_Aim 1:_
In the ray-sphere intersection post, what does the third step say messes up the whole thing, and what makes that problem grow?
_Aim 2:_
Rewrite the part of the ray-sphere intersection post starting with "2- After each" and going on through "the whole thing.", replacing "boundary" with "sphere".

_Provided passage:_
0

Results

The above results are the |X|Y|Z|AbsDistance of each sphere intersection, random spooky values appear probably because of a newbie mistake, but I really can't get it.

To be as specific as I can:

The following snippet is supposed to calculate the intersection point between a ray and a spherical boundary with a predefined radius and the origin as the center.

To give more context:

1- The RandomWalk starts from the origin and moves with a randomly generated _step and _direction.

2- After each step, the ray is checked for hitting possibility by comparing the absolute distance to the radius of the boundary.

3- getIntersectionPoint() returns the point of intersection, but as the number of points or number of steps increases, the probability of outcasts increases, messing up the whole thing.

[Text and element pointing data]
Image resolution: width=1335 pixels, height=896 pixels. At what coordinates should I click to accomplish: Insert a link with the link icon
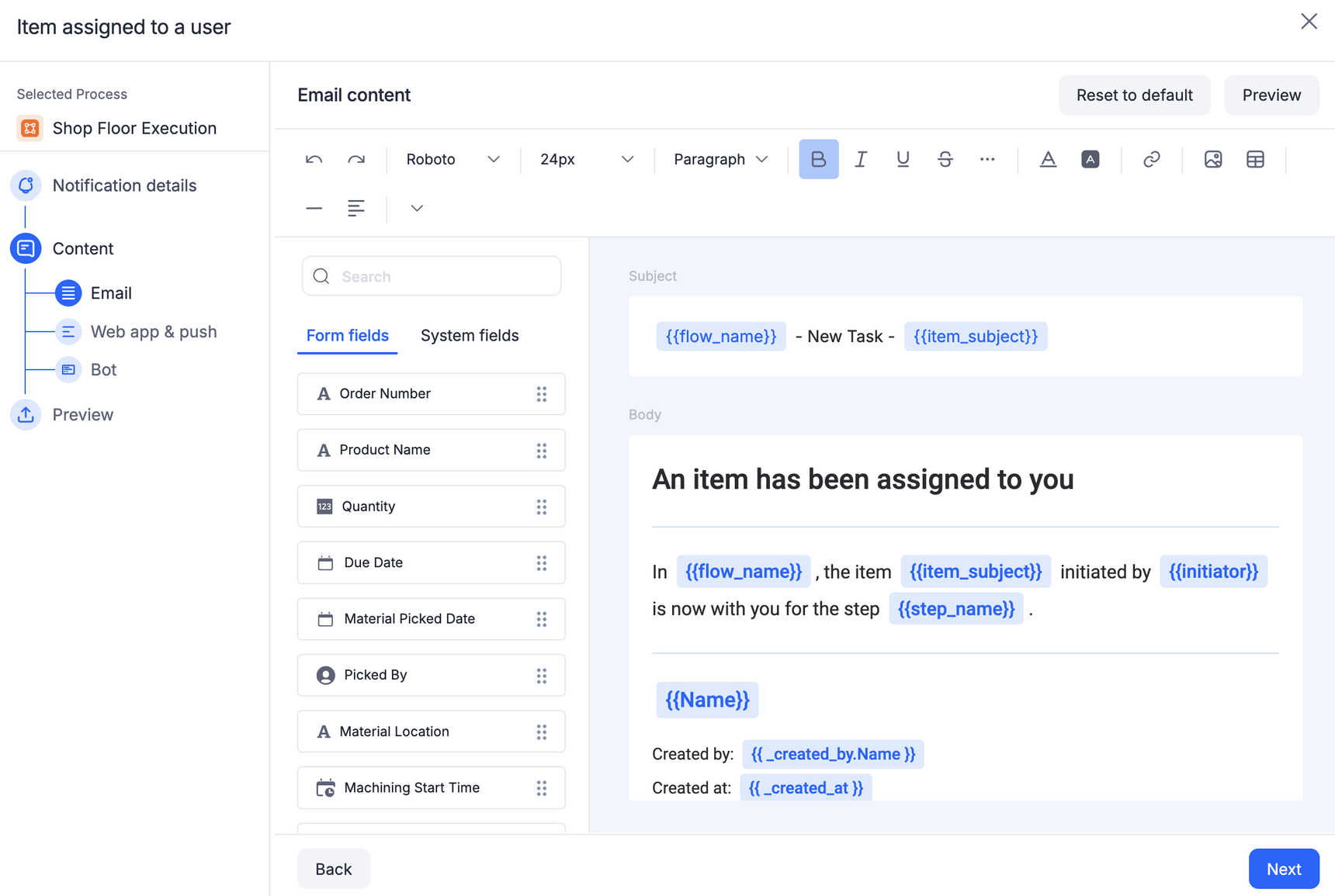(x=1151, y=160)

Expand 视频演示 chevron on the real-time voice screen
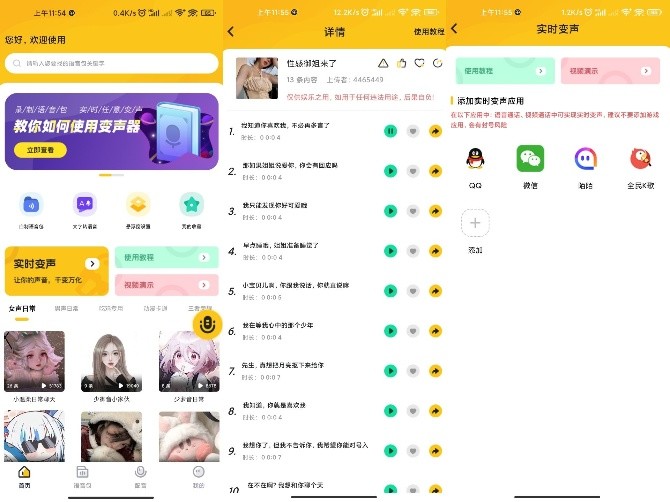pyautogui.click(x=653, y=71)
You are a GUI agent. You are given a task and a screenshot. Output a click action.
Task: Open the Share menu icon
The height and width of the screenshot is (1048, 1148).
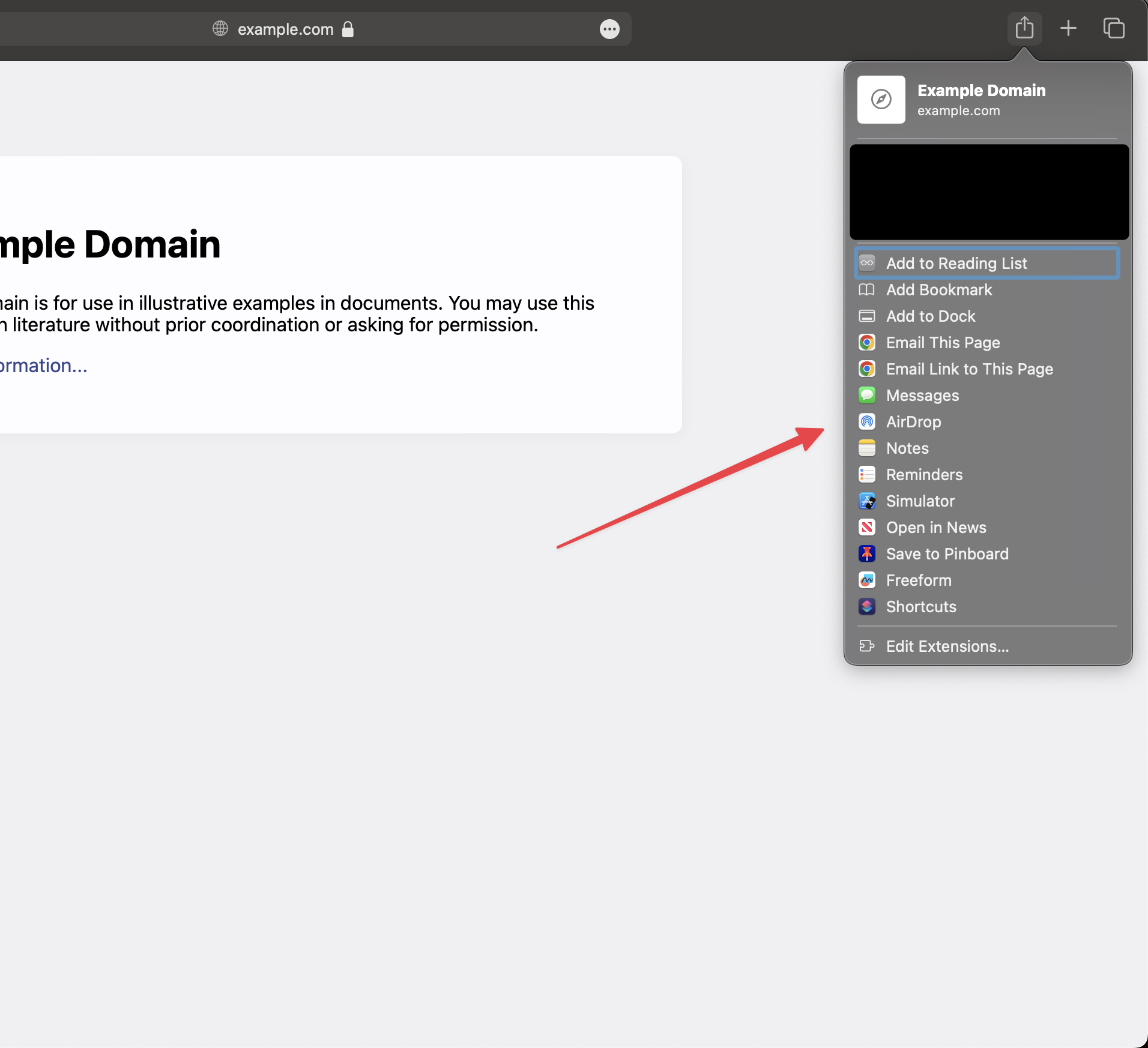tap(1024, 28)
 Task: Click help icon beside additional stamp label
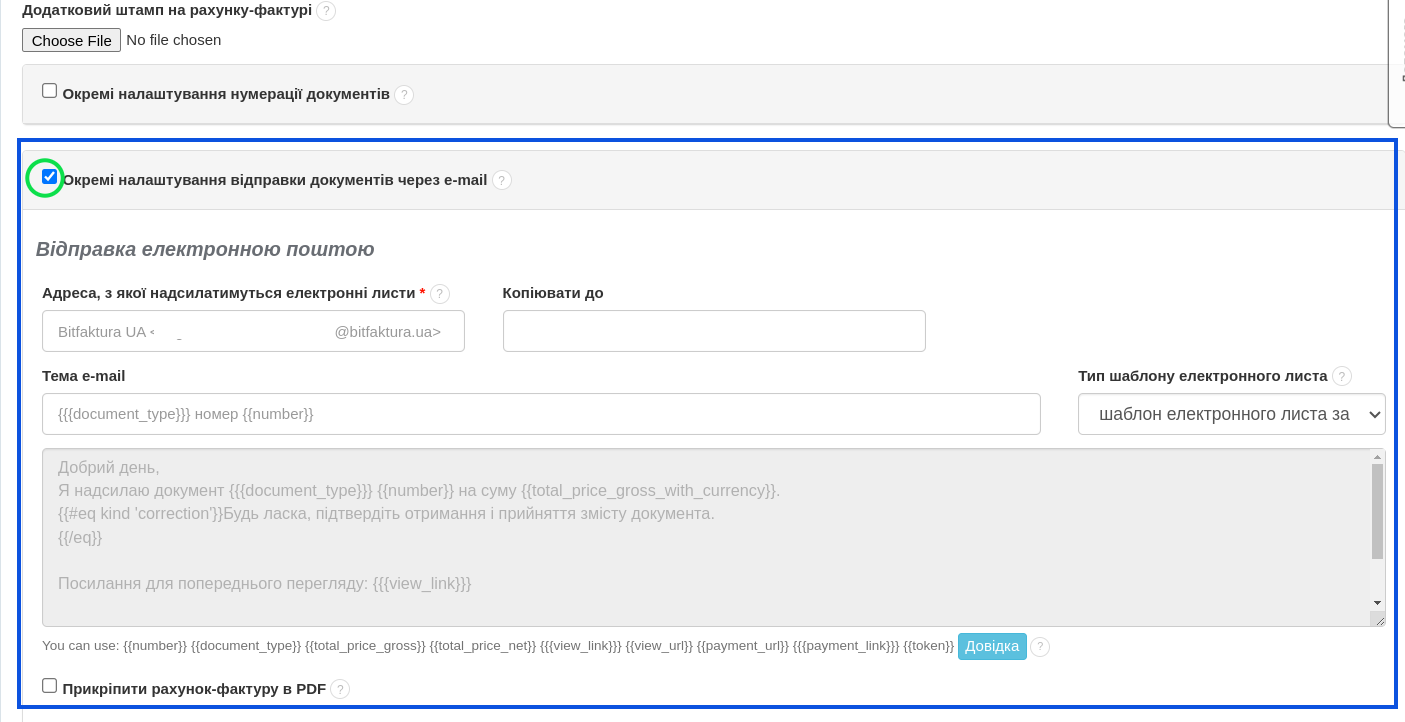[326, 11]
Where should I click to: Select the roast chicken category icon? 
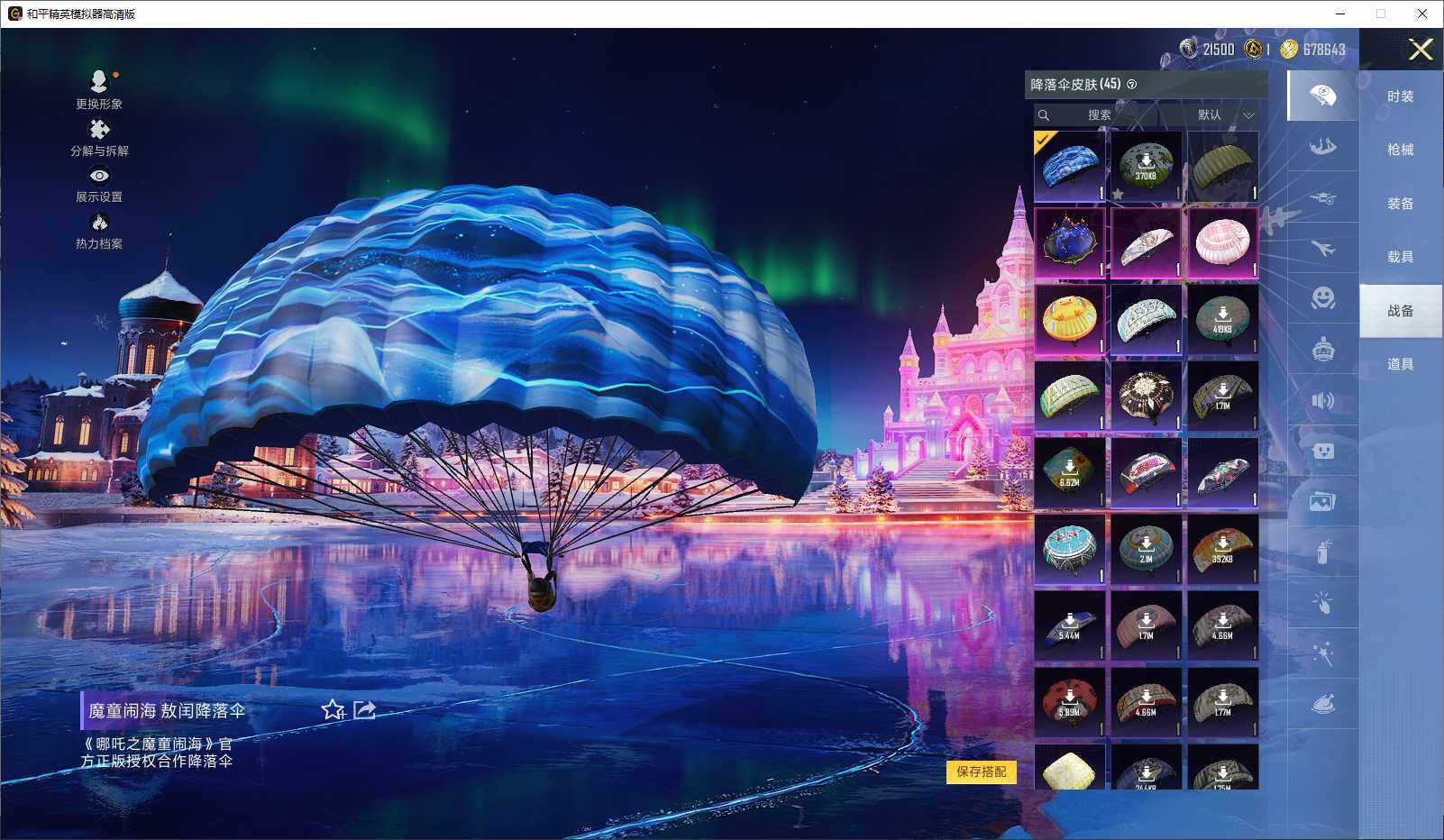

_Written response 1:_
The post says that outcasts mess up the whole thing. The chance of outcasts grows as the number of points or the number of steps increases.

_Written response 2:_
2- After each step, the ray is checked for hitting possibility by comparing the absolute distance to the radius of the sphere.

3- getIntersectionPoint() returns the point of intersection, but as the number of points or number of steps increases, the probability of outcasts increases, messing up the whole thing.